> [EXERCISE DIRECTIONS] From the entries provided below, copy each line that contains the word "white".

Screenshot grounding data
Content starts

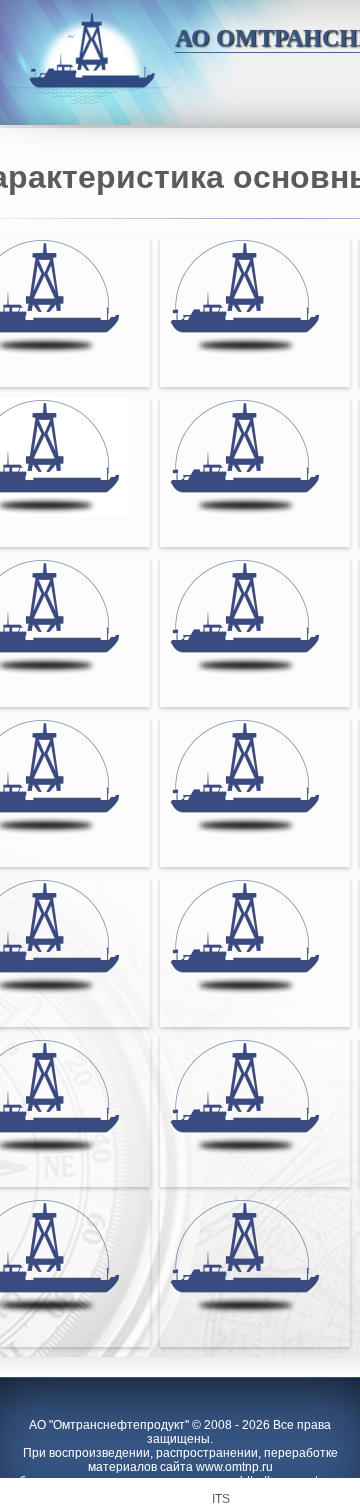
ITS (221, 1499)
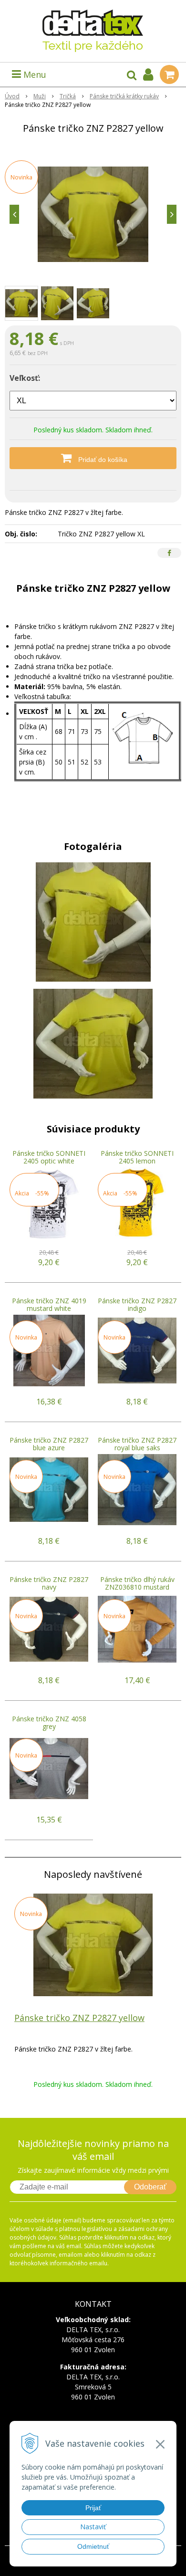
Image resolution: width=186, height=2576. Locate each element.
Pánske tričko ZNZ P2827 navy (49, 1583)
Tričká (68, 96)
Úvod (12, 96)
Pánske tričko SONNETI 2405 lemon (137, 1157)
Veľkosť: (25, 378)
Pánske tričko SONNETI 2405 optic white (48, 1157)
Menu (33, 74)
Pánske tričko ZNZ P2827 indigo (137, 1304)
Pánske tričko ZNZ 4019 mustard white (49, 1304)
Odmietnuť (93, 2546)
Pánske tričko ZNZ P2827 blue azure (49, 1443)
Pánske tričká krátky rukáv (124, 96)
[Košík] (169, 74)
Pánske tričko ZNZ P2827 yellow (79, 2017)
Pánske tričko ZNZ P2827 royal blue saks (137, 1443)
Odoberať (150, 2187)
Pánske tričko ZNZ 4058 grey (49, 1722)
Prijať (93, 2508)
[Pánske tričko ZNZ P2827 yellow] (93, 214)
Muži (39, 96)
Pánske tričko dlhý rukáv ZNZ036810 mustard (137, 1583)
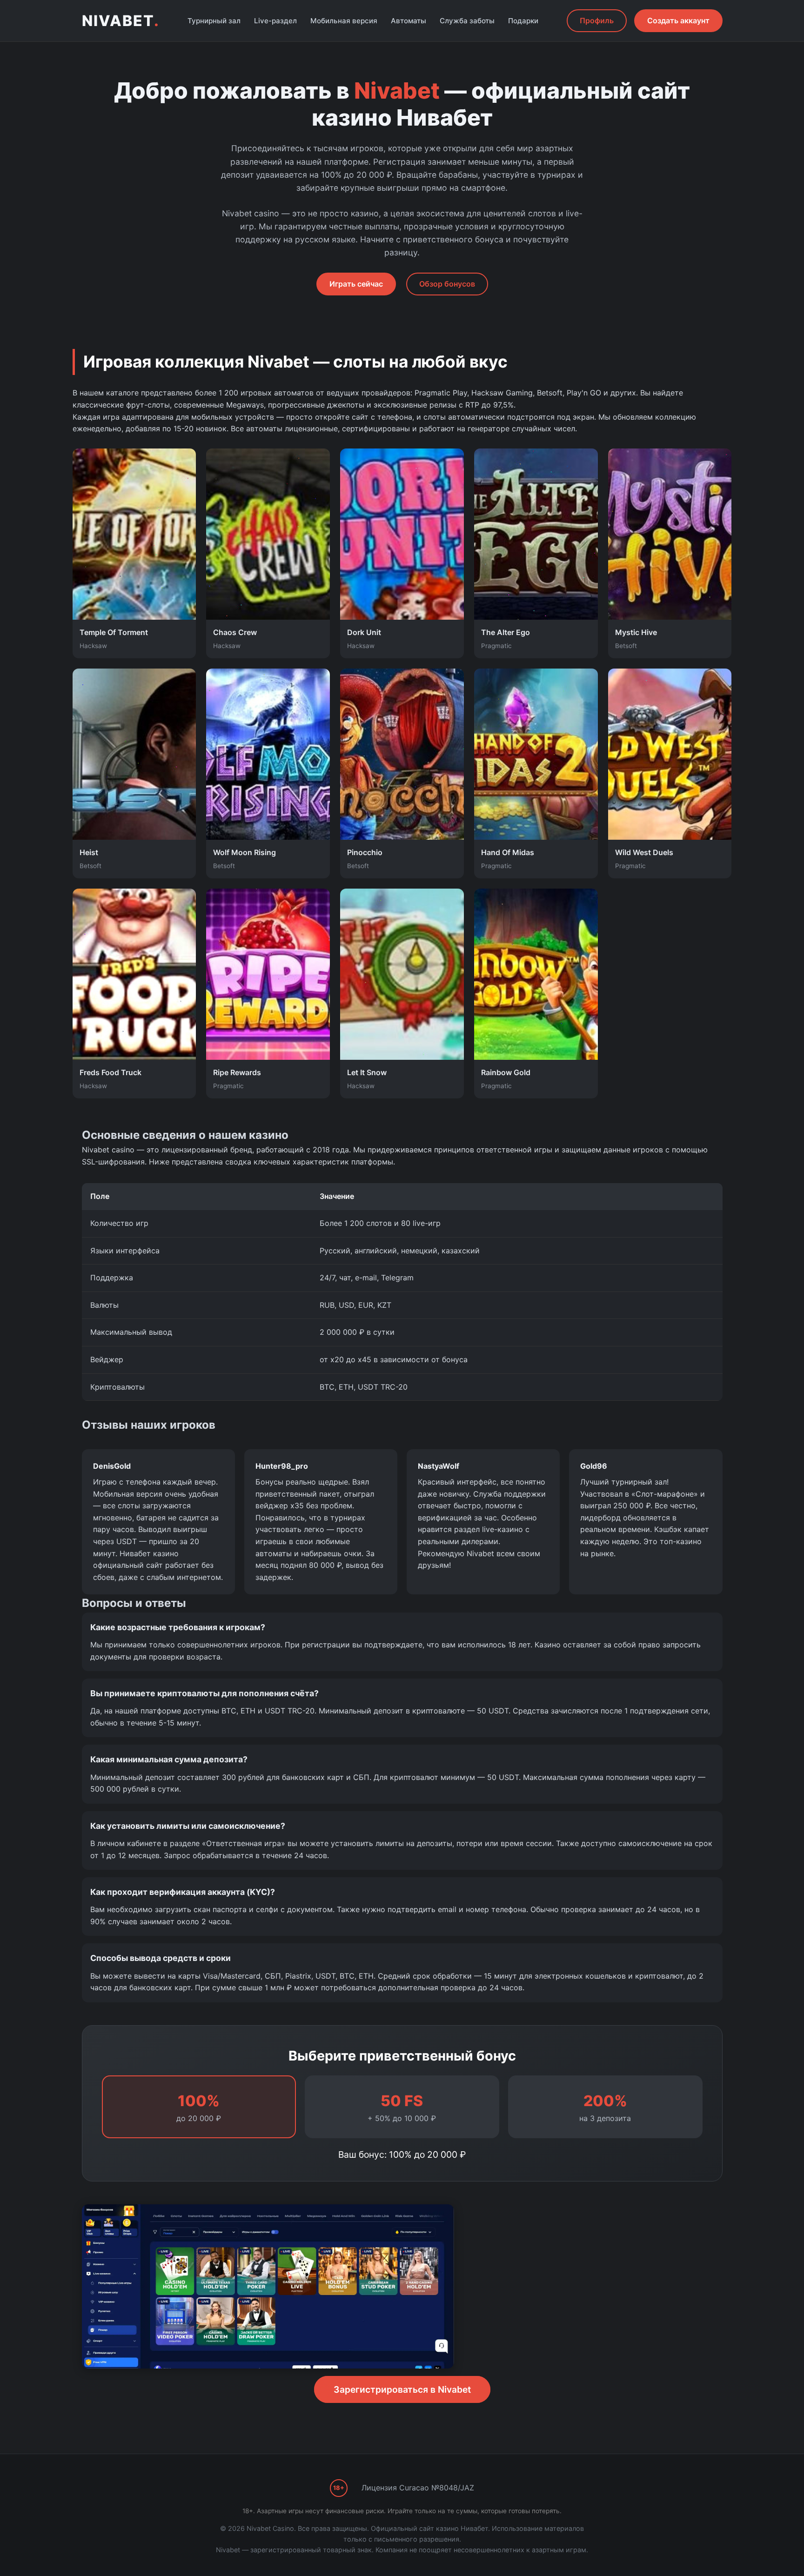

Content ends

> [RESPONSE FOR THIS EXERCISE]
Pánske tričko SONNETI 2405 optic white (48, 1157)
Pánske tričko ZNZ 4019 mustard white (49, 1304)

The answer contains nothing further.